Вот почему в понедельник, сидя в кабинете, Подлужный и Бойцов, друг другу активно «промывали мозги», критически переосмысливая те немногие улики, что имелись в их распоряжении.
– Помнишь, Лёх, ты в сквере оперного сказал, что Алькевич мочканул её знакомец. Так я думаю: с чего устраивать судилище…
– Коль, это ж версия. Но я не исключаю, что могло быть и чисто ситуативное убийство – хулиган, маньяк… Вчера я приятельниц Марины из турбюро допрашивал, так они признались, что Марина была импульсивной и чувственной натурой. Понравился ей жеребец, припекло, невтерпёж – хвост трубой.
– Если случайный стык – делу вульвец! – блеснул Бойцов познаниями в области гинекологии и латинского языка. – Зависнет – на веки вечные.
Два друга мозговали над тупиками следствия не просто так. Они ждали наступления полудня. К этому сроку в прокуратуру должен был явиться муж погибшей, прибывший из загранкомандировки. Что-то сулила встреча с ним?
В назначенный час раздался стук в дверь и в кабинет вошёл высокий худощавый черноволосый мужчина на пятом десятке лет, назвавшийся Алькевичем Борисом Семёновичем. Лицо его было искажено гримасой глубокого страдания, равно как и согбенная фигура, выражавшая непереносимые душевные муки.
Подлужный удостоверился в личности явившегося, представил ему Николая, дав понять, что здесь собрались люди не случайные и с ними надлежит быть предельно откровенным.
– Я вчера из поездки, а тут такое… обрушилось, – начал Алькевич. – Сегодня в четыре похороны. Вынос тела. Но, вопреки всему, я счёл долгом побывать у вас.
– Борис Семёнович, коль ваш приход выпал на траурный день, давайте о вещах, не терпящих отлагательства, побеседуем сейчас, а допрос, признание вас потерпевшим и прочую процедурную дребедень перенесём назавтра, – предложил Алексей.
– Давайте.
– Вы извините, что мы без сантиментов, о прозе, так сказать…, – с неловкой усмешкой проговорил следователь.

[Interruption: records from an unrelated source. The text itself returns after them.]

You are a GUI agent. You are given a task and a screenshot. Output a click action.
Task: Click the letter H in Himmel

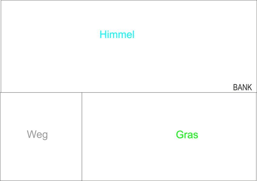click(x=103, y=35)
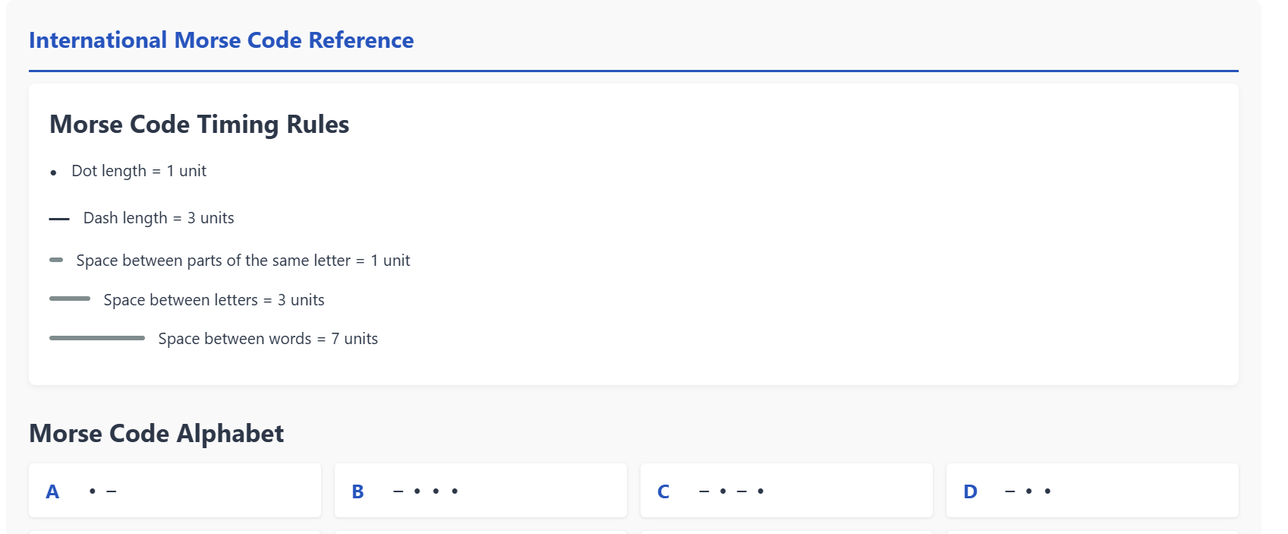Click the "Space between words = 7 units" text

tap(268, 339)
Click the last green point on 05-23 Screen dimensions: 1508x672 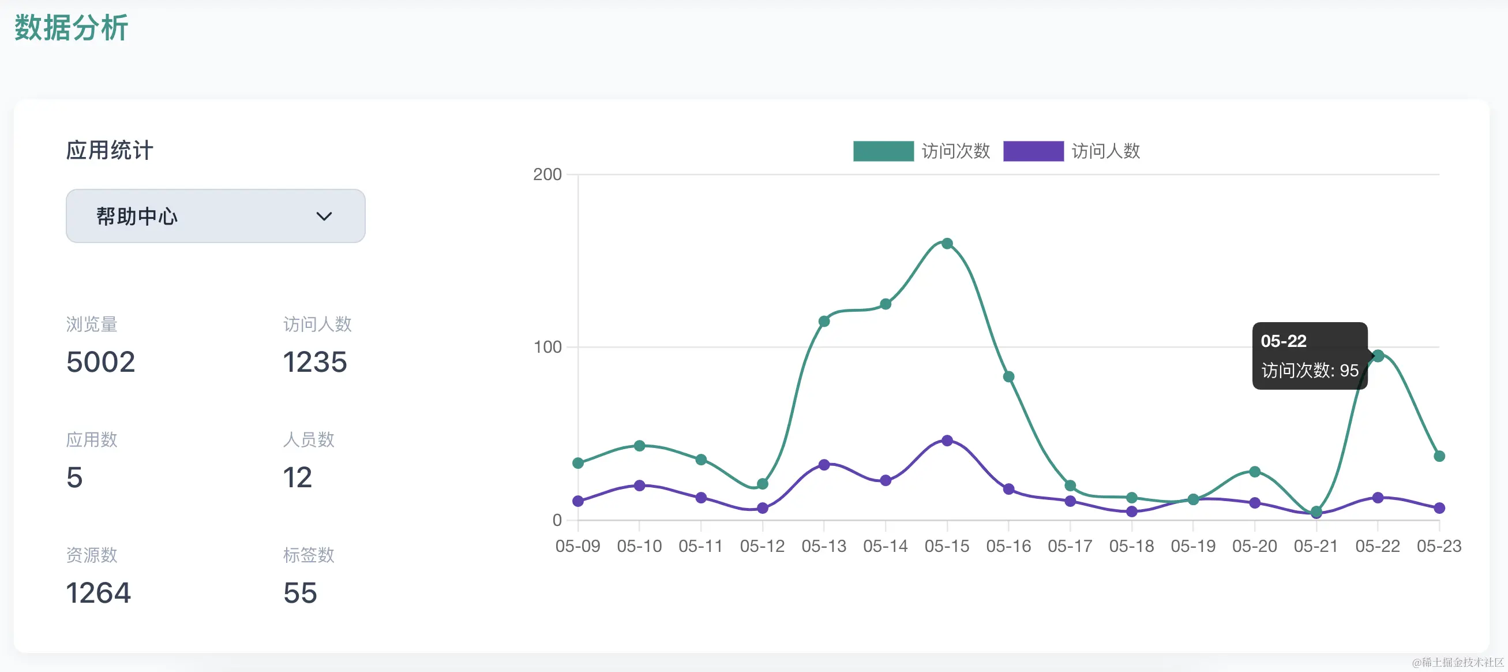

– Спрашивайте о чём угодно, – твердеющим голосом сказал Алькевич. – Отвечу на любой ваш вопрос и выполню любую вашу просьбу, лишь бы помочь следствию.
– Вы уже побывали дома, насколько я понял, – с готовностью засидевшейся борзой, активизировался Подлужный. – Там ничего не пропало? В том числе из личных вещей Марины Германовны?
– В квартире всё цело. На своих местах. На первый взгляд. Зато исчез автомобиль.
– Это как-то связано с Мариной Германовной?
– Полагаю, что да. Она, видимо, в тот день…, в ту ночь была за рулём. Или же, по крайней мере, незадолго до того ездила на машине. Потому что гараж заперт, а автомобиля в нём нет. Ключей, которыми пользовалась Мариночка – тоже. Нет и её сумочки-визитки с водительскими правами, техническим паспортом на транспортное средство и доверенностью на управление машиной. В органы ГАИ об угоне также никто не заявлял.